• [Document excerpt]
━━━━

You will need to import some libraries for this assignment. To get the random number generator, for example, you must say
Import "misc/random".
and to get the select function (which you will find useful), you need
Import "collect/search".
The function documentation tells you which packages to import. See the library by category for brief descriptions of library functions.
You need to select two prime numbers p and q in the range from 257S to 257S+1. To select a random prime number, select a random start value k in the range from 257S to 257S+1, and build the infinite list [k, k+1, k+2, ...]. Then select the first member of this list that is prime. Useful functions are _upto_, select (package collect/search.ast) and prime? (package math/prime.ast). For example, (k _upto_ infinity) produces the desired infinite list [k, k+1, ...].
Be sure to select p and q independently, not from the same infinite list. Write a function that selects a random prime number in a given range, and use it twice.
See the next section for how to get a random number.
Standard package misc/random.ast provides a pseudo-random number generator. It starts with a seed value provided to it, and produces a fairly long sequence of random numbers from that seed. If x is a string of decimal digits, then
SetRandomSeed x.

━━━━

• [Data section]

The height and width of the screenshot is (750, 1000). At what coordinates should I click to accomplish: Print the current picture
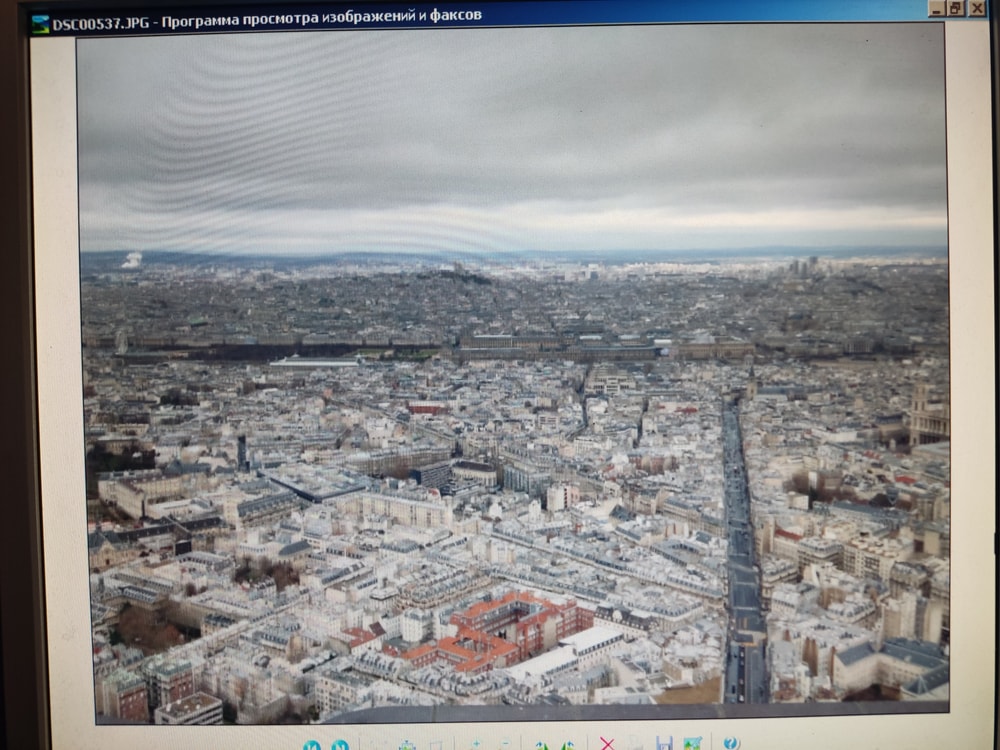tap(635, 745)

━━━━

• [Objectives]
[1] Answer these from the assignment text on picking random primes, one line each:
(a) Which package must be imported to get the select function?
(b) What does the expression (k _upto_ infinity) produce?
(c) Which standard package provides the pseudo-random number generator?
[2] Carry on the assignment text about picking random primes from where it stops.

• [Answers per task]
[1]
(a) collect/search
(b) The infinite list [k, k+1, ...]
(c) misc/random.ast

[2]
sets the seed to x.
String x should have at least 40 digits,
although it can be shorter than that.
See random
number generator.
You can use the string provided by the user as the seed. The seed is required to be a string of decimal digits, not an arbitrary string. But you can turn any string s into a string of decimal digits using your strToNum function. Compute $(strToNum s), since strToNum converts a string to a number, and built-in function $ converts a number into its decimal representation.
After setting the seed, you can use the random number generator to select the prime numbers p and q. Only set the seed once, not every time you want another pseudo-random number. Expression randomRange(x,y) produces a "randomly" generated number between x and y inclusive.
Note: If you use a seed that comes from the user, then the numbers generated will depend on the seed that the user selected. This is where the dependence on the user's key comes in. A different key yields a different seed which yields different numbers p and q.
After selecting prime numbers p and q, you will need to compute n, phi, e and d. When you compute phi, use operator -- instead of -, to make the compiler know that the answer is not a negative number. That is, phi = (p--1)*(q--1). (x -- y is |x-y|.) Use the select function to select e from the list [3,4,5,...]. What is the predicate that e must satisfy? The gcd function is standard.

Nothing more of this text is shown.